WRITTEN REQUEST -
Reproduce all the entries below, replacing each occurrence of "How do I perform" with "How can I carry out" and leaving every other character unchanged.

DATA PROVIDED -
------------------------------
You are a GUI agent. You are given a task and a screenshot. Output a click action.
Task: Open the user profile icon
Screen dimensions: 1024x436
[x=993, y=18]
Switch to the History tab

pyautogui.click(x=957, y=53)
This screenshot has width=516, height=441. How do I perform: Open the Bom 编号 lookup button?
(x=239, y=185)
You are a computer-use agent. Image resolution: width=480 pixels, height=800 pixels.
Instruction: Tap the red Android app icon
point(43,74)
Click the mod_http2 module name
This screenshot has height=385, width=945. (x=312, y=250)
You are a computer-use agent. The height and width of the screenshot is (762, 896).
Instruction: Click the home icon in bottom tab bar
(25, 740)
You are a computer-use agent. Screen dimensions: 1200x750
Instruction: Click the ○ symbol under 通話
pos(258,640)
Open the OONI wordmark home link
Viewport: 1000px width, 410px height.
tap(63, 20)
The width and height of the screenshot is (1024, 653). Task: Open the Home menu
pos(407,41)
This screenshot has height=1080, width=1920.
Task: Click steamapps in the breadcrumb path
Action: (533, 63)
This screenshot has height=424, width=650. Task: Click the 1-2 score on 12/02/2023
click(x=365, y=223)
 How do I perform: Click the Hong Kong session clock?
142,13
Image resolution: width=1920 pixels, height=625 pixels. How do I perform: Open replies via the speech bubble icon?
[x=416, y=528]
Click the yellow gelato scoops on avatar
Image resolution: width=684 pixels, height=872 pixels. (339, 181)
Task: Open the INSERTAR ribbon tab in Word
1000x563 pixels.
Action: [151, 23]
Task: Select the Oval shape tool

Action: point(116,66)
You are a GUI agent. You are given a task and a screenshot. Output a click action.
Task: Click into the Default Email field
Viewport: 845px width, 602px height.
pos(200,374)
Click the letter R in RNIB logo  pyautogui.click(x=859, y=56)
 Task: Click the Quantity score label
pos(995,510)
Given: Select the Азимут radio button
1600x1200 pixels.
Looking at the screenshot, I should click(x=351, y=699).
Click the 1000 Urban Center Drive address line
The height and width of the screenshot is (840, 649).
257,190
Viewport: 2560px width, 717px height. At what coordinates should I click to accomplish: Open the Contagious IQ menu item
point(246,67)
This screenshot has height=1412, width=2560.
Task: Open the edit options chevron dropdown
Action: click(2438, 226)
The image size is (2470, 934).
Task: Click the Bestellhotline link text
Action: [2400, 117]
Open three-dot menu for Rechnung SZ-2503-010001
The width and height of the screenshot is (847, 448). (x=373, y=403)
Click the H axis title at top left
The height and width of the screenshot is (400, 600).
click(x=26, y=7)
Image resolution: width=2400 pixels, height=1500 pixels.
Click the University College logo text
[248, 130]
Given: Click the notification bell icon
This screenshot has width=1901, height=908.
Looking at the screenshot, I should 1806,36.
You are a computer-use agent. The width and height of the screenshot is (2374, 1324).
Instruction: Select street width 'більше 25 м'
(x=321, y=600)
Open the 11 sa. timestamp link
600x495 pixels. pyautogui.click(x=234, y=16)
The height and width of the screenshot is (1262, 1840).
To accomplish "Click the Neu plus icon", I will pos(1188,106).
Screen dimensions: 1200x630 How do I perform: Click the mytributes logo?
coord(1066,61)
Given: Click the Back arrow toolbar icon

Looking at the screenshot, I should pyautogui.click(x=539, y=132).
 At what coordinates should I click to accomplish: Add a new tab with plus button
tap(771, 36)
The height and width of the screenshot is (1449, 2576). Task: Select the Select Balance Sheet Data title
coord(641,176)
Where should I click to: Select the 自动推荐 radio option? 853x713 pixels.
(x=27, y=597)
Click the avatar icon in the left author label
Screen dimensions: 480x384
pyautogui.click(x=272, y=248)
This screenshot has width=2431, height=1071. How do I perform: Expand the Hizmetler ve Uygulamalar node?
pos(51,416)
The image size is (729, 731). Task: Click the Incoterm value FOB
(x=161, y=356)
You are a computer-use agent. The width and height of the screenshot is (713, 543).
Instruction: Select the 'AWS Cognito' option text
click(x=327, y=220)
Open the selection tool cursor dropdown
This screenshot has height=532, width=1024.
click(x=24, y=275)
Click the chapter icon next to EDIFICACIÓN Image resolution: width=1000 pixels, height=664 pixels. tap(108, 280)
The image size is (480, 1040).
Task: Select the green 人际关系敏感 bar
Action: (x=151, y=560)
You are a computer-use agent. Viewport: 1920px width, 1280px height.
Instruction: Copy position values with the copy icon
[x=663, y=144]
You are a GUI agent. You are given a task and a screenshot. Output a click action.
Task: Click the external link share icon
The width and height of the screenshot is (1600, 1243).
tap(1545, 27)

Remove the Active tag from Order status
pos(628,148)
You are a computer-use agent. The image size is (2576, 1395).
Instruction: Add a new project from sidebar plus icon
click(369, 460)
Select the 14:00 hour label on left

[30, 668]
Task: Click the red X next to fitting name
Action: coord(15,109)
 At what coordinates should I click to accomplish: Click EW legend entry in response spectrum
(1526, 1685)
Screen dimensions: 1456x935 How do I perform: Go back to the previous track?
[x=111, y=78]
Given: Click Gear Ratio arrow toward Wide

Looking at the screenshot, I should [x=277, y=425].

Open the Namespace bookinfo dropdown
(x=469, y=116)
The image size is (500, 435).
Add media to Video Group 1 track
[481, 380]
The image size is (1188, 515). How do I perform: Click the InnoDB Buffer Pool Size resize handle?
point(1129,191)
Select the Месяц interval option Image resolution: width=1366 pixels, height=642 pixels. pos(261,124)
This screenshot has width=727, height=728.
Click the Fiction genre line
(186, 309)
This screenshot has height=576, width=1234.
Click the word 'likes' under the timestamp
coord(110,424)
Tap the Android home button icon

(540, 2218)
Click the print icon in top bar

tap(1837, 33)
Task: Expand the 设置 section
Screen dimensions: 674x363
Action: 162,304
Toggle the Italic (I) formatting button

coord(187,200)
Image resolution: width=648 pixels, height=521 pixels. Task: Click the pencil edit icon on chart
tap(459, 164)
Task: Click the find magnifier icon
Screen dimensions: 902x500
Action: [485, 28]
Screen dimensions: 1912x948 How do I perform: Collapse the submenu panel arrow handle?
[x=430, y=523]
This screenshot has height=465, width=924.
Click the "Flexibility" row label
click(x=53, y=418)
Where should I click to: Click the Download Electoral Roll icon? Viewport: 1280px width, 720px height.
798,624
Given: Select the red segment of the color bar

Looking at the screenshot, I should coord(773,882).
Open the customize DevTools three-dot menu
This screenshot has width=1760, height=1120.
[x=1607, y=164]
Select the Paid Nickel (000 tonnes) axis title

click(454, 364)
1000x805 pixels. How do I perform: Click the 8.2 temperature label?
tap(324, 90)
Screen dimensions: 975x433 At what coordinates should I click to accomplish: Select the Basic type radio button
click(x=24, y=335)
------------------------------
OUTPUT OF THE EXERCISE -
You are a GUI agent. You are given a task and a screenshot. Output a click action.
Task: Open the user profile icon
Screen dimensions: 1024x436
[x=993, y=18]
Switch to the History tab

pyautogui.click(x=957, y=53)
This screenshot has width=516, height=441. How can I carry out: Open the Bom 编号 lookup button?
(x=239, y=185)
You are a computer-use agent. Image resolution: width=480 pixels, height=800 pixels.
Instruction: Tap the red Android app icon
point(43,74)
Click the mod_http2 module name
This screenshot has height=385, width=945. (x=312, y=250)
You are a computer-use agent. The height and width of the screenshot is (762, 896).
Instruction: Click the home icon in bottom tab bar
(25, 740)
You are a computer-use agent. Screen dimensions: 1200x750
Instruction: Click the ○ symbol under 通話
pos(258,640)
Open the OONI wordmark home link
Viewport: 1000px width, 410px height.
tap(63, 20)
The width and height of the screenshot is (1024, 653). Task: Open the Home menu
pos(407,41)
This screenshot has height=1080, width=1920.
Task: Click steamapps in the breadcrumb path
Action: (533, 63)
This screenshot has height=424, width=650. Task: Click the 1-2 score on 12/02/2023
click(x=365, y=223)
 How can I carry out: Click the Hong Kong session clock?
142,13
Image resolution: width=1920 pixels, height=625 pixels. How can I carry out: Open replies via the speech bubble icon?
[x=416, y=528]
Click the yellow gelato scoops on avatar
Image resolution: width=684 pixels, height=872 pixels. (339, 181)
Task: Open the INSERTAR ribbon tab in Word
1000x563 pixels.
Action: [151, 23]
Task: Select the Oval shape tool

Action: point(116,66)
You are a GUI agent. You are given a task and a screenshot. Output a click action.
Task: Click into the Default Email field
Viewport: 845px width, 602px height.
pos(200,374)
Click the letter R in RNIB logo  pyautogui.click(x=859, y=56)
 Task: Click the Quantity score label
pos(995,510)
Given: Select the Азимут radio button
1600x1200 pixels.
Looking at the screenshot, I should click(x=351, y=699).
Click the 1000 Urban Center Drive address line
The height and width of the screenshot is (840, 649).
257,190
Viewport: 2560px width, 717px height. At what coordinates should I click to accomplish: Open the Contagious IQ menu item
point(246,67)
This screenshot has height=1412, width=2560.
Task: Open the edit options chevron dropdown
Action: click(2438, 226)
The image size is (2470, 934).
Task: Click the Bestellhotline link text
Action: [2400, 117]
Open three-dot menu for Rechnung SZ-2503-010001
The width and height of the screenshot is (847, 448). (x=373, y=403)
Click the H axis title at top left
The height and width of the screenshot is (400, 600).
click(x=26, y=7)
Image resolution: width=2400 pixels, height=1500 pixels.
Click the University College logo text
[248, 130]
Given: Click the notification bell icon
This screenshot has width=1901, height=908.
Looking at the screenshot, I should 1806,36.
You are a computer-use agent. The width and height of the screenshot is (2374, 1324).
Instruction: Select street width 'більше 25 м'
(x=321, y=600)
Open the 11 sa. timestamp link
600x495 pixels. pyautogui.click(x=234, y=16)
The height and width of the screenshot is (1262, 1840).
To accomplish "Click the Neu plus icon", I will pos(1188,106).
Screen dimensions: 1200x630 How can I carry out: Click the mytributes logo?
coord(1066,61)
Given: Click the Back arrow toolbar icon

Looking at the screenshot, I should pyautogui.click(x=539, y=132).
 At what coordinates should I click to accomplish: Add a new tab with plus button
tap(771, 36)
The height and width of the screenshot is (1449, 2576). Task: Select the Select Balance Sheet Data title
coord(641,176)
Where should I click to: Select the 自动推荐 radio option? 853x713 pixels.
(x=27, y=597)
Click the avatar icon in the left author label
Screen dimensions: 480x384
pyautogui.click(x=272, y=248)
This screenshot has width=2431, height=1071. How can I carry out: Expand the Hizmetler ve Uygulamalar node?
pos(51,416)
The image size is (729, 731). Task: Click the Incoterm value FOB
(x=161, y=356)
You are a computer-use agent. The width and height of the screenshot is (713, 543).
Instruction: Select the 'AWS Cognito' option text
click(x=327, y=220)
Open the selection tool cursor dropdown
This screenshot has height=532, width=1024.
click(x=24, y=275)
Click the chapter icon next to EDIFICACIÓN Image resolution: width=1000 pixels, height=664 pixels. tap(108, 280)
The image size is (480, 1040).
Task: Select the green 人际关系敏感 bar
Action: (x=151, y=560)
You are a computer-use agent. Viewport: 1920px width, 1280px height.
Instruction: Copy position values with the copy icon
[x=663, y=144]
You are a GUI agent. You are given a task and a screenshot. Output a click action.
Task: Click the external link share icon
The width and height of the screenshot is (1600, 1243).
tap(1545, 27)

Remove the Active tag from Order status
pos(628,148)
You are a computer-use agent. The image size is (2576, 1395).
Instruction: Add a new project from sidebar plus icon
click(369, 460)
Select the 14:00 hour label on left

[30, 668]
Task: Click the red X next to fitting name
Action: coord(15,109)
 At what coordinates should I click to accomplish: Click EW legend entry in response spectrum
(1526, 1685)
Screen dimensions: 1456x935 How can I carry out: Go back to the previous track?
[x=111, y=78]
Given: Click Gear Ratio arrow toward Wide

Looking at the screenshot, I should [x=277, y=425].

Open the Namespace bookinfo dropdown
(x=469, y=116)
The image size is (500, 435).
Add media to Video Group 1 track
[481, 380]
The image size is (1188, 515). How can I carry out: Click the InnoDB Buffer Pool Size resize handle?
point(1129,191)
Select the Месяц interval option Image resolution: width=1366 pixels, height=642 pixels. pos(261,124)
This screenshot has width=727, height=728.
Click the Fiction genre line
(186, 309)
This screenshot has height=576, width=1234.
Click the word 'likes' under the timestamp
coord(110,424)
Tap the Android home button icon

(540, 2218)
Click the print icon in top bar

tap(1837, 33)
Task: Expand the 设置 section
Screen dimensions: 674x363
Action: 162,304
Toggle the Italic (I) formatting button

coord(187,200)
Image resolution: width=648 pixels, height=521 pixels. Task: Click the pencil edit icon on chart
tap(459, 164)
Task: Click the find magnifier icon
Screen dimensions: 902x500
Action: [485, 28]
Screen dimensions: 1912x948 How can I carry out: Collapse the submenu panel arrow handle?
[x=430, y=523]
This screenshot has height=465, width=924.
Click the "Flexibility" row label
click(x=53, y=418)
Where should I click to: Click the Download Electoral Roll icon? Viewport: 1280px width, 720px height.
798,624
Given: Select the red segment of the color bar

Looking at the screenshot, I should coord(773,882).
Open the customize DevTools three-dot menu
This screenshot has width=1760, height=1120.
[x=1607, y=164]
Select the Paid Nickel (000 tonnes) axis title

click(454, 364)
1000x805 pixels. How can I carry out: Click the 8.2 temperature label?
tap(324, 90)
Screen dimensions: 975x433 At what coordinates should I click to accomplish: Select the Basic type radio button
click(x=24, y=335)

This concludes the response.